__Task 1__.
Answer these questions from the encyclopedia article on telephone communication below.
(a) Into which categories is telephone communication classified?
(b) In what year were the first city telephone exchanges set up in Russia?
(c) Where and in what year was an automatic switching system first put into operation?

__Document passage__.
Telephone Communication

The following article is from The Great Soviet Encyclopedia (1979). It might be outdated or ideologically biased.

Telephone Communication


the transmission of speech over a distance either by electric signals propagated along conductors or by radio signals; a type of telecommunication. Telephone communication permits conversations to be carried on between people (subscribers) separated by almost any distance. The sound waves of a subscriber speaking into the transmitter of a telephone set are converted into electric signals; these signals are transmitted over communications channels and then reconverted into sound waves in the receiver of the listener’s telephone set, thus reproducing speech. The switching of communications channels required to set up temporary connections between subscribers is carried out at central offices either manually, semi-automatically, or automatically.

Telephone communication is classified so as to correspond to the functional divisions of telephone networks for general use; the categories are local (urban and rural), long-distance, and international. Communication is also possible within a department or industry (seeTRAFFIC-CONTROL COMMUNICATIONS and SELECTIVE TELEPHONE COMMUNICATIONS) and in situations where one or both parties are in motion. Parties in automobiles or aircraft or on board ship can converse with each other by means of radio communication (seeRADIOTELEPHONE COMMUNICATIONS; RADIO STATION, LOW-LEVEL; and RADIO TRANSMITTER-RECEIVER).

Telephone communication is one of the most widespread and expeditious forms of communication; it provides for the exchange of information in all areas of human endeavor, including industry, agriculture, government, science, culture, public health, and personal services.

Brief historical survey. The invention of the telephone (1876, A. G. Bell) and the development of the first telephone switchboard (1878, New Haven, Conn.) marked the beginning of telephone communication. In Russia, the first city telephone exchanges were set up in 1882 in St. Petersburg, Moscow, Odessa, and Riga. Subsequent developments in telephone communication were reflected in improvements in equipment, a growth in the number of subscribers, a greater range of communication, and a higher degree of automation. In 1889, A. B. Strowger (United States) developed the rotary stepping switch (step-by-step, or two-motion selector, switch). In 1893, M. F. Freiden-berg, working with S. M. Berdichevskii-Apostolov, built a model of an automatic switching system with rotary stepping switches, and in 1895, Freidenberg patented the concept and design of an automatic switching system incorporating preselectors. An automatic switching system was first put into operation in 1896 (Augusta, USA). During the 1940’s, crossbar switching systems were developed, followed by quasi-electronic systems in the 1960’s and the first models of electronic systems in the 1970’s.

(Stored items)
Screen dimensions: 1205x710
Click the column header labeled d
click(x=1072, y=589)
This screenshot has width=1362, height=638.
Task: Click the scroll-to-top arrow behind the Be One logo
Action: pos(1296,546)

__Task 2__.
Copy every line of the stored items above without any changes.

__Right answer 1__.
(a) Local (urban and rural), long-distance, and international.
(b) 1882.
(c) In Augusta, USA, in 1896.

__Right answer 2__.
Screen dimensions: 1205x710
Click the column header labeled d
click(x=1072, y=589)
This screenshot has width=1362, height=638.
Task: Click the scroll-to-top arrow behind the Be One logo
Action: pos(1296,546)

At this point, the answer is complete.